Светлый фон

Серьезно пострадавших на площади перед обрушившимся зданием было немного: в основном контуженные горожане разбредались по окрестным улицам самостоятельно, а неотложная помощь требовалась лишь тем, кому не повезло попасть под удар разлетевшихся из окон осколков витражей. Но вот у главного входа, где вырвалась из здания взрывная волна, брусчатка оказалась полностью залита кровью; там валялись переломанные тела и оторванные конечности. Из-за обрушившихся перекрытий подвала правое крыло лектория полностью ушло под землю, и было даже страшно представить, сколько людей угодило в провал мостовой.

Расталкивая счастливчиков, которые не успели попасть в лекторий, я начал пробираться к центральным воротам и вдруг заметил Александра Дьяка, который брел навстречу, зажимая ладонью окровавленный лоб.

– Александр! – крикнул я, но изобретатель меня не услышал.

Я пробрался к старику и обхватил, помогая удержаться на ногах.

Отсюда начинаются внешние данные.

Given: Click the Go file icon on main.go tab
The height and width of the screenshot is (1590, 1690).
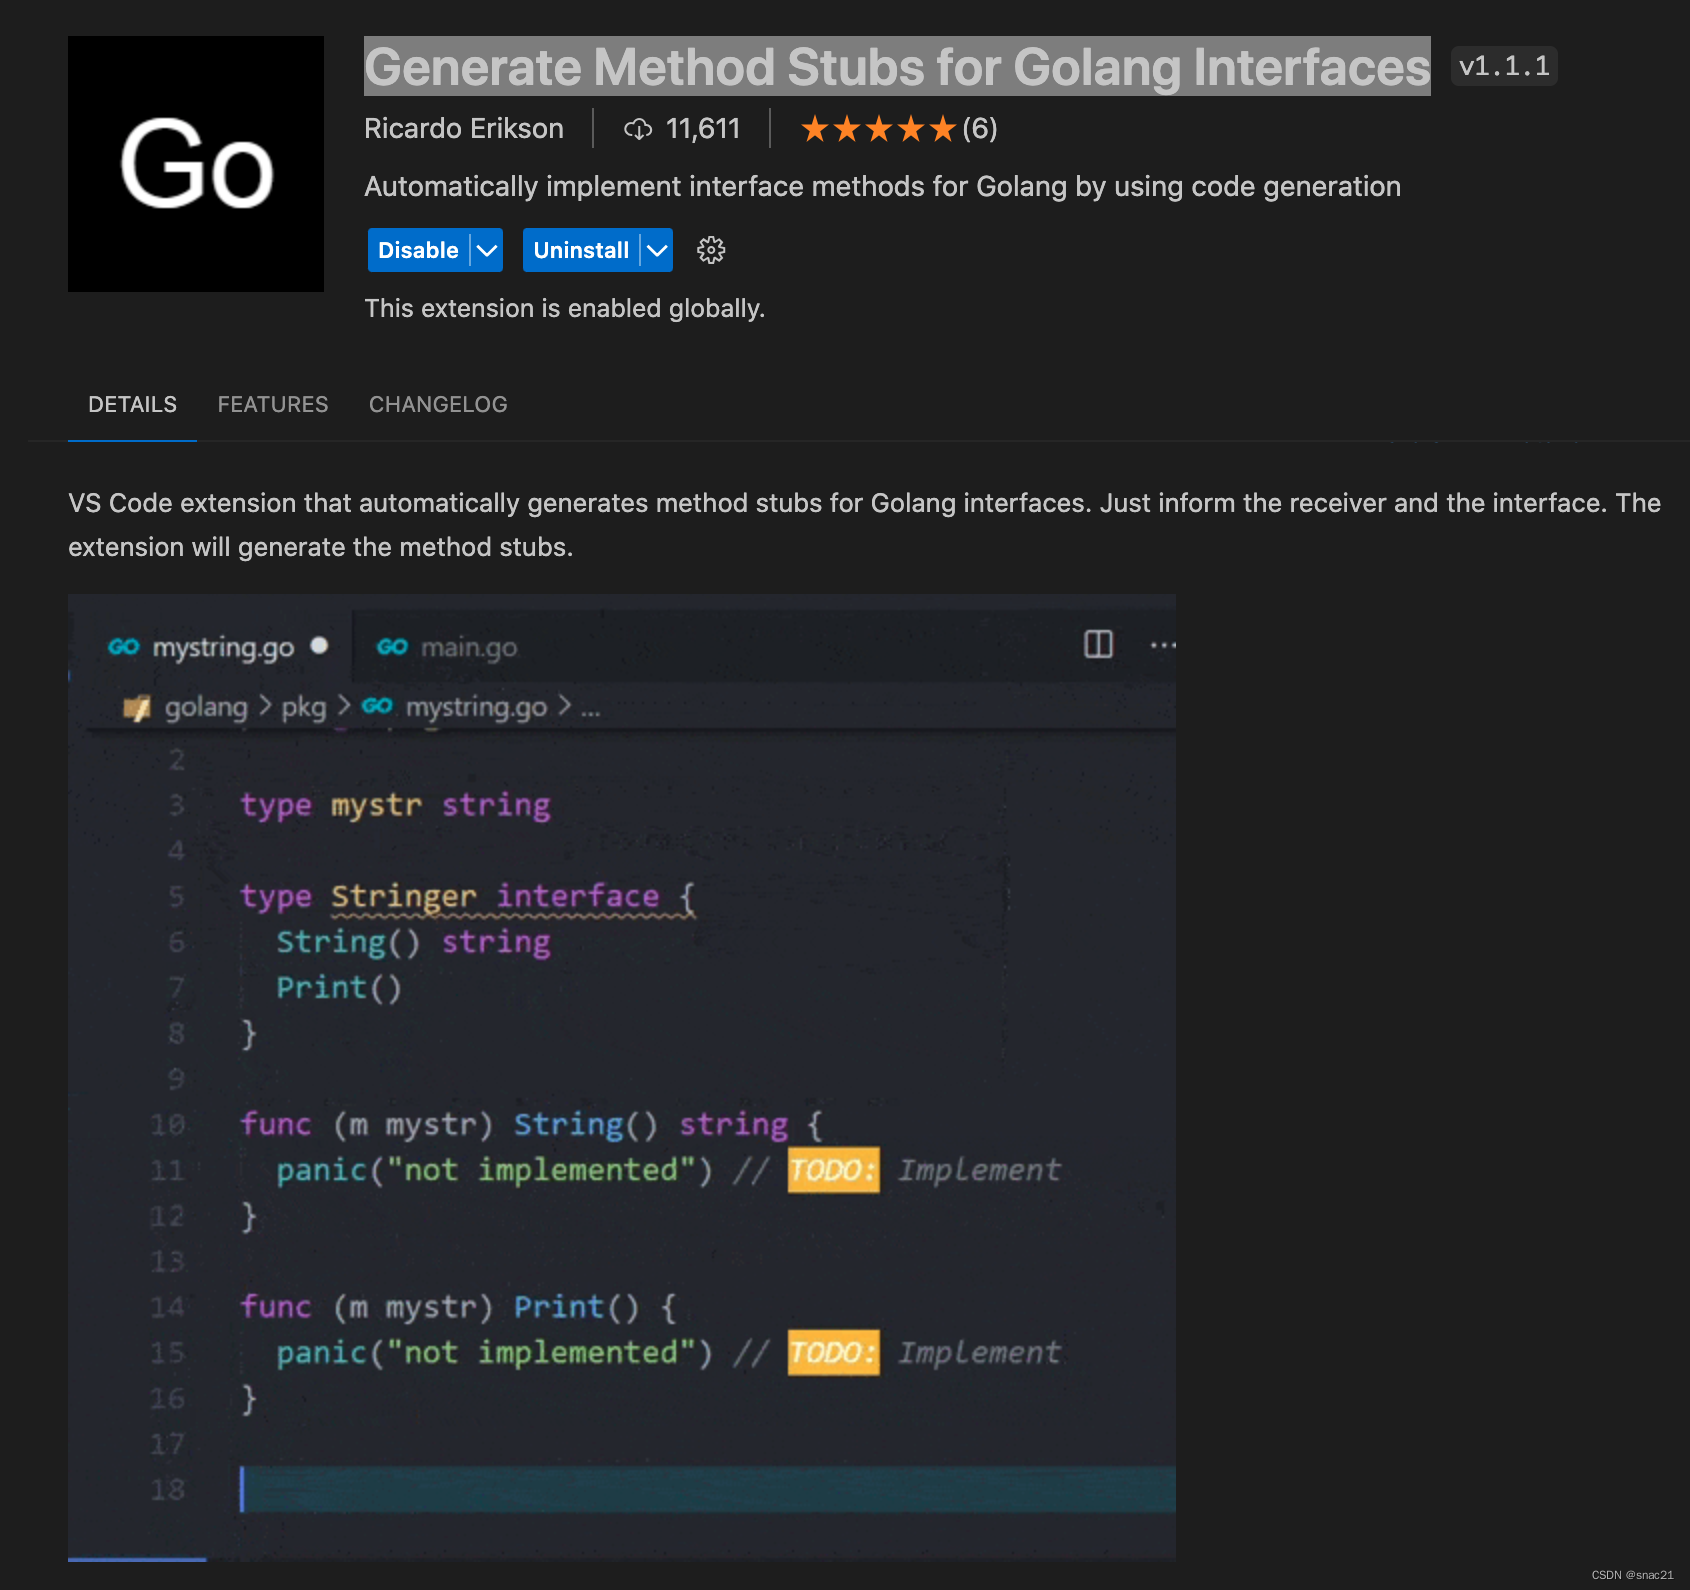Looking at the screenshot, I should [392, 647].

От соседних домов уже спешили на помощь добровольцы, но я повел Дьяка не в одно из окрестных кафе, где развернулись импровизированные пункты первой помощи, а прямиком к выехавшей на площадь карете «скорой помощи». Санитары побежали за тяжелоранеными с носилками, принимать пострадавших у экипажа остался врач. Александр Дьяк ему серьезно раненным вовсе не показался, но я выгреб из бумажника несколько сотенных банкнот и запихнул скомканные купюры в нагрудный карман халата медика.

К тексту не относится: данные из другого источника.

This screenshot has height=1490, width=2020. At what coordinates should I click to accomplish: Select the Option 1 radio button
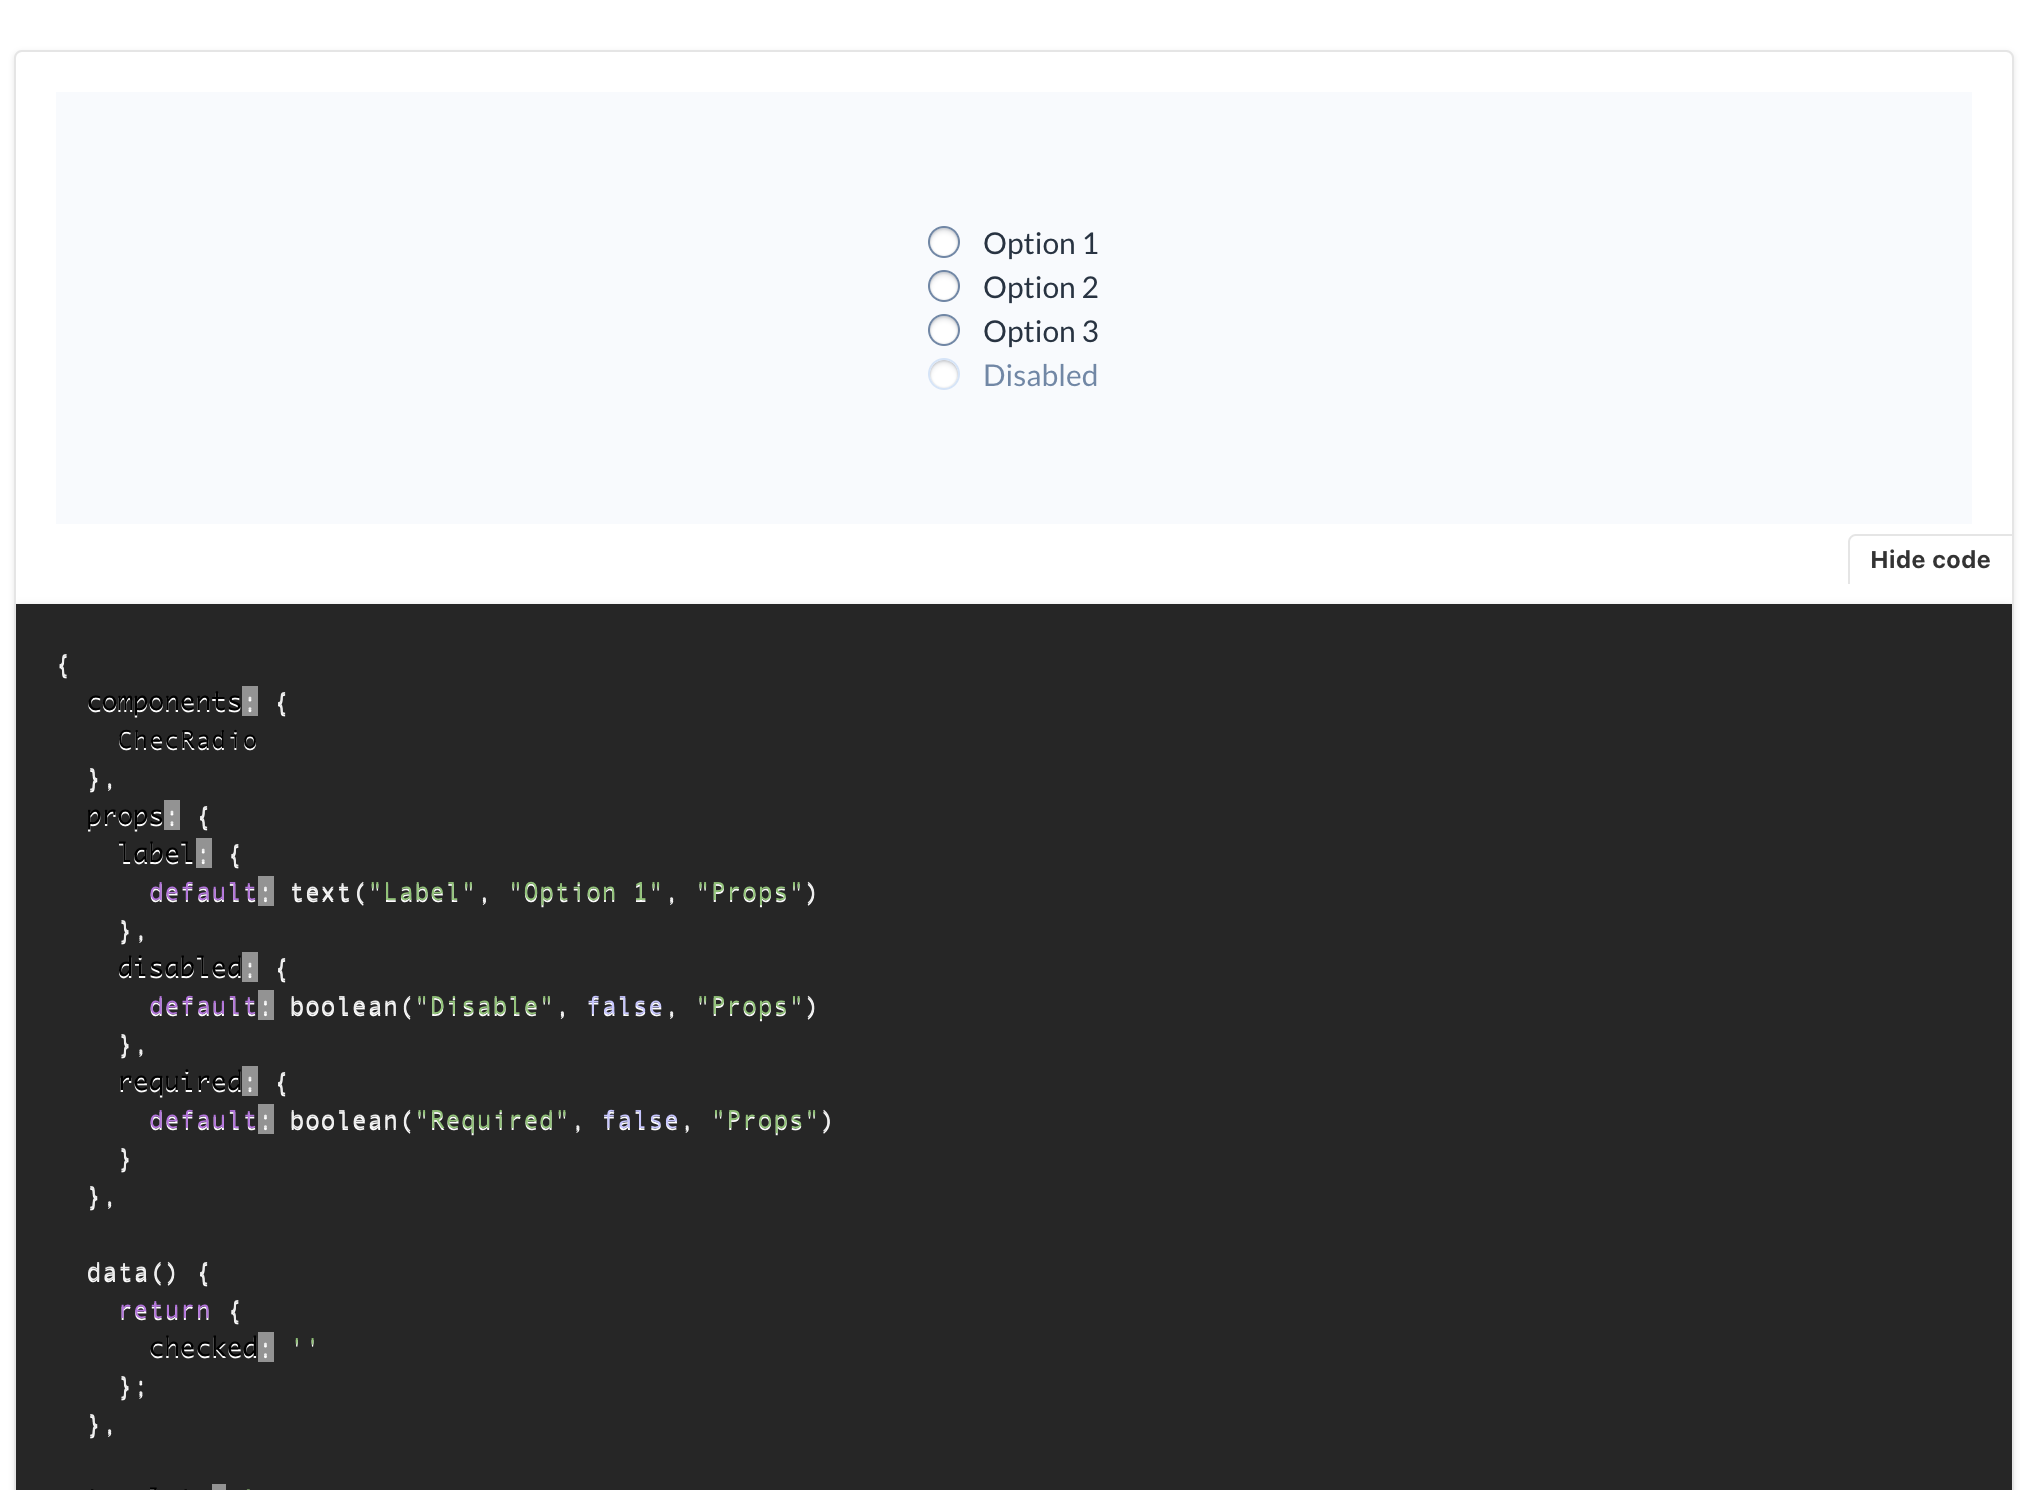coord(944,241)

– Не заставляйте убеждать вас по-иному, – произнес я после этого, не слыша собственного голоса.

Врач поежился и разрешил уложить Дьяка на одно из свободных мест.

Когда через пять минут карета укатила в госпиталь, а на смену ей приехало несколько новых, я сунул руки в карманы и зашагал прочь, спеша убраться с площади, прежде чем полицейские перекроют соседние улицы и начнут тотальную проверку документов.

Что облавы непременно последуют, я нисколько не сомневался и потому, когда кто-то ухватил сзади за руку, крутнулся на месте излишне резко и лишь в самый последний момент успел сдержать удар уже приподнятого локтя. За спиной оказался вовсе не излишне ретивый констебль, а Елизавета-Мария, суккуб.

– Ты здесь что делаешь? – опешил я от удивления.

Елизавета-Мария принялась что-то быстро говорить, но для меня она лишь беззвучно открывала рот. Слух так и не восстановился, в ушах стоял сплошной звон.

– Не слышу! – сказал я ей и немедленно заработал увесистую затрещину.

– Так лучше? – спросила суккуб.

Спросила – и я прекрасно разобрал ее слова. После хлесткой пощечины в голове что-то щелкнуло, и меня вмиг окружила ужасная какофония. Кто-то кричал, кто-то плакал навзрыд, выл и скулил. Неподалеку надрывался колокол пожарной команды, пронзительно свистели полицейские, неразборчиво хрипела тарелка уличного громкоговорителя, и действительность враз перестала казаться жуткой кинохроникой.